Due occhi lucidi, una voce un pò timida che parlava un italiano perfetto e una gentilezza infinita, così un ragazzo ventenne nel 1986 si presentò al tavolo dove stavo pranzando in Istria, durante un viaggio per le ferie che per tanti anni ho trascorso nella ex Yugoslavia.

“Posso sedermi al vostro tavolo per parlare un po’ con voi perché anch’io che vivo qui sono italiano, ma qui non lo posso dire, sono figlio di italiani che non hanno voluto lasciare la nostra terra istriana, ma purtroppo siamo diventati stranieri sulla nostra terra………“ e dicendo ciò due lacrime gli rigarono il volto. Io e la mia famiglia rimanemmo colpiti da quell’immagine.

Di colpo le mie certezze svanirono!  “Ma…… allora non era vero che quegli italiani che erano rimasti di là dal confine triestino erano più fortunati di noi come spesso sentivo recitare nelle Feste de L’Unità, allora qualcosa non andava, ma perché anche l’informazione pubblica dei telegiornali, la libera carta stampata non evidenziava questo lato oscuro della realtà della ex provincia di Trieste, cioè l’Istria?

Tutti parlavano bene di Tito, il PCI che lo esaltava come un comunista dal volto buono, la DC che lo trattava coi guanti perché in fondo anche l’America voleva così, perché quel comunista così diverso da Stalin fungeva da barriera all’espansionismo sovietico verso il mare Adriatico. Nessuno parlava mai dei 350.000 ITALIANI che fuggirono per non rinnegare la loro origine italiana, abbandonando tutto, i paesi, le case gli amici.

Scavando negli anni da appassionato di storia poi sono venuto a conoscenza dell’orrenda fine che tanti PARTIGIANI COMUNISTI ITALIANI che avevano combattuto con TITO, alla fine ,per ringraziamento, furono infoibati perché non vollero in nessun modo rinnegare l’Italia…….

Sempre scavando nella storia sono venuto a sapere che quei 350.000 italiani al loro passaggio in treno alla stazione di Bologna sono stati ingiuriati come traditori da organizzazioni di sinistra…..  L’ANPI che per tanti anni ho stimato come organizzazione sana portatrice di giustizia e libertà, non l’ho mai sentita condannare i partigiani TITINI che in fondo si sono resi complici di questi misfatti verso gli stessi partigiani italiani……

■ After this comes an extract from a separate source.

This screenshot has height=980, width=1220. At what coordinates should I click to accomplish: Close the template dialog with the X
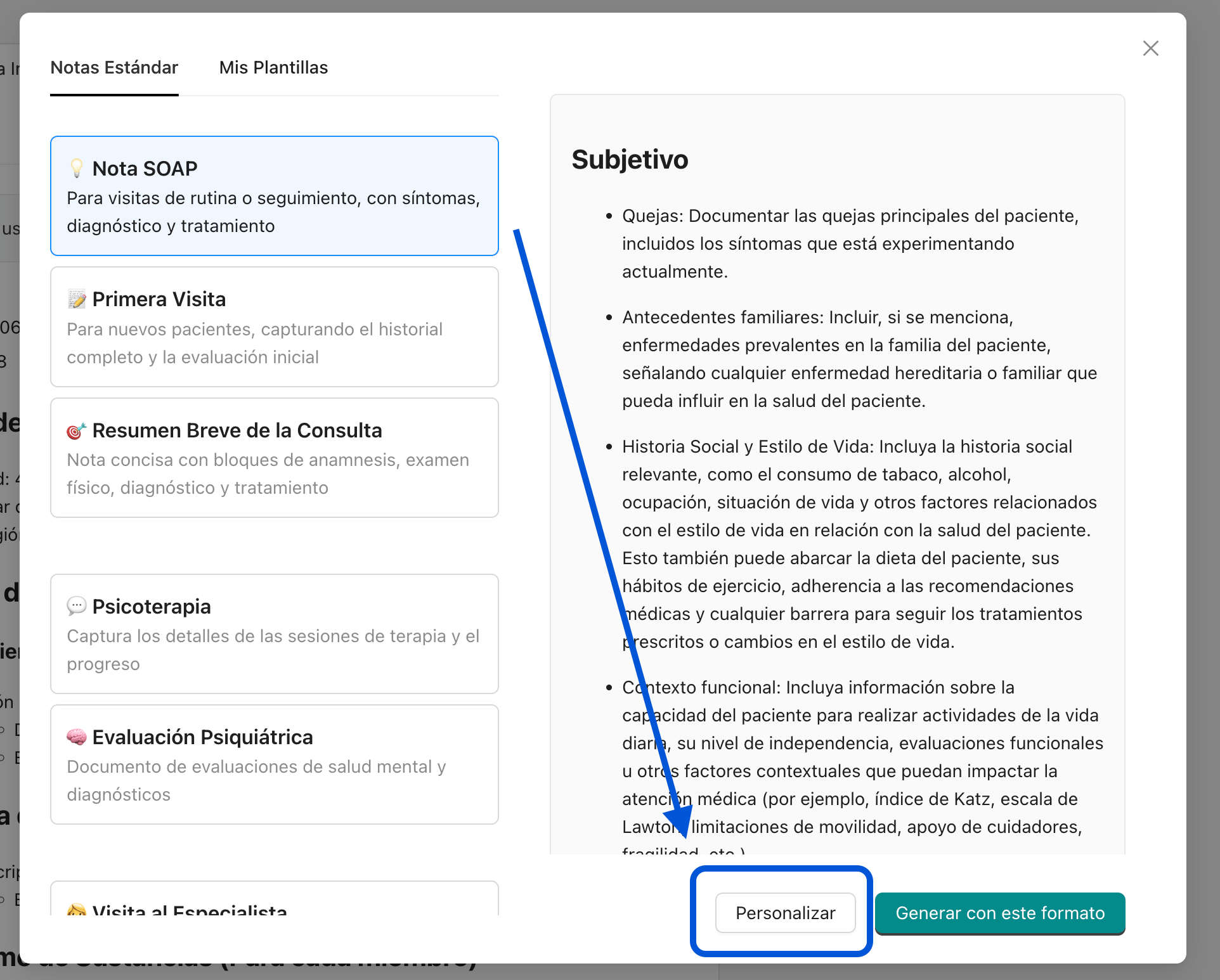point(1150,48)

E’ vero, c’era la guerra fredda, ma perché l’ISTRIA ha dovuto pagare un prezzo così alto ad essa?

PERDONATECI CARI ITALIANI ISTRIANI CHE AVETE SOFFERTO,  PERDONATECI PER I SILENZI DI TANTI TROPPI ANNI!

Pensiamoci  bene prima di progettare nuove barriere tra i paesi europei, questi  italiani rimasti in Istria ne verrebbero a soffrire nuovamente un prezzo altissimo.

Ubaldo Chiarotti

L’immagine, tratta da “Wikipedia”, mostra il piroscafo “Toscana” impiegato per il trasporto dei profughi dal porto di Pola da gennaio a marzo del 1947.